### [GIVEN TEXT]
——

There was also a magical moment. First we were all quite sad to find ourselves surrounded by mist with no view whatsoever. But then all of a sudden the clouds opened up to reveal the breathtaking view to Dubh Loch and Fionn Loch and beyond. It was absolutely stunning. We just stared at the scenery and almost forgot to take pictures. But after a few minutes lows clouds closed this window and we were surrounded by white nothingness again.
It was time to move on to the second Munro of the day, Ruadh Stac Mor. It is only a short distance and once we were out of the clouds the path was quite obvious.
view from the saddle between the 2 Munros over Fuar Loch Mor
By then I felt like I was hearing some kind of shout or cry. I reckoned it could be one of those ptarmigans that we had seen earlier but then it sounded almost human. So I stopped, drew the hood of my rain jacket back and listened more carefully and there it was. Somewhat muted but still perceptible there was a long “Hiiiiiil-feeeee!” scream (which is german for help) from a voice all of us knew straight away. Our friend who was supposed to be already at the tents was crying for help. Immediately three of us started to run in the general direction where the cries came from which was from somewhere at SE flank of A’Mhaighdean. We had no idea what could have happened were all nervous and worried.
It took us some time of searching, shouting and listening to find her at around 850m close to the SW drop. Her brother was the first to arrive. His sister was pretty devastated but also relieved that we had found her after 30 minutes and so we walked gently down the back to the tents trying to calm her down while blaming us for having been too fast and not looking after her.

——

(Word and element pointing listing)
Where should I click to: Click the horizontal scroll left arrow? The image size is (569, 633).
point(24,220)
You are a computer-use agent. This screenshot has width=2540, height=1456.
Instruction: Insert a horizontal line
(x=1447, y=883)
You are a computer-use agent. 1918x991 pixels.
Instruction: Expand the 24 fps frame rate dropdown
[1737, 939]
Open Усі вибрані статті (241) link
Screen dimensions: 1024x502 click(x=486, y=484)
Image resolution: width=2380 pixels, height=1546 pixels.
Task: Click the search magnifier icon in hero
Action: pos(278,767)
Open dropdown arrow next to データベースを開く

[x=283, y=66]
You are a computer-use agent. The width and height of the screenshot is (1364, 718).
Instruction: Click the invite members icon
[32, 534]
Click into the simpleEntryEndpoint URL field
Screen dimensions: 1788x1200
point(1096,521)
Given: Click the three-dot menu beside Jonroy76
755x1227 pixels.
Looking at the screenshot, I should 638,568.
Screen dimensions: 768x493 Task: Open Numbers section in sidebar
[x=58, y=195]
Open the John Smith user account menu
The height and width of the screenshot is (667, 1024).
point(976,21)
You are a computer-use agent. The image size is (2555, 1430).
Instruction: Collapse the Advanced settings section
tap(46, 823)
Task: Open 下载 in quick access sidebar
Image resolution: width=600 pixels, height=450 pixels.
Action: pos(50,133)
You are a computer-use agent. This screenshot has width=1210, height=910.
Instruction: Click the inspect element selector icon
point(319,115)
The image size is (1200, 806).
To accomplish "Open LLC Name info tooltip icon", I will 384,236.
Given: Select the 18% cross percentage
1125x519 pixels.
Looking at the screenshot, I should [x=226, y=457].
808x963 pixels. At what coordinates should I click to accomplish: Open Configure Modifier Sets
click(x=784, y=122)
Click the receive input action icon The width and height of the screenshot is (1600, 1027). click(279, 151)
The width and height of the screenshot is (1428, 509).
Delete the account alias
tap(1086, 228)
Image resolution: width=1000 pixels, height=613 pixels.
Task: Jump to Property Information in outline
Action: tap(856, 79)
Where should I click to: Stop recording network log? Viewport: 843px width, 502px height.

——

### [TASK DIRECTIONS]
In the hiking account, rewrite the passage starting with "view from the" and going on through "nervous and worried.", replacing "ptarmigans" with "grouse".

### [ANSWER TO THIS PROBLEM]
view from the saddle between the 2 Munros over Fuar Loch Mor
By then I felt like I was hearing some kind of shout or cry. I reckoned it could be one of those grouse that we had seen earlier but then it sounded almost human. So I stopped, drew the hood of my rain jacket back and listened more carefully and there it was. Somewhat muted but still perceptible there was a long “Hiiiiiil-feeeee!” scream (which is german for help) from a voice all of us knew straight away. Our friend who was supposed to be already at the tents was crying for help. Immediately three of us started to run in the general direction where the cries came from which was from somewhere at SE flank of A’Mhaighdean. We had no idea what could have happened were all nervous and worried.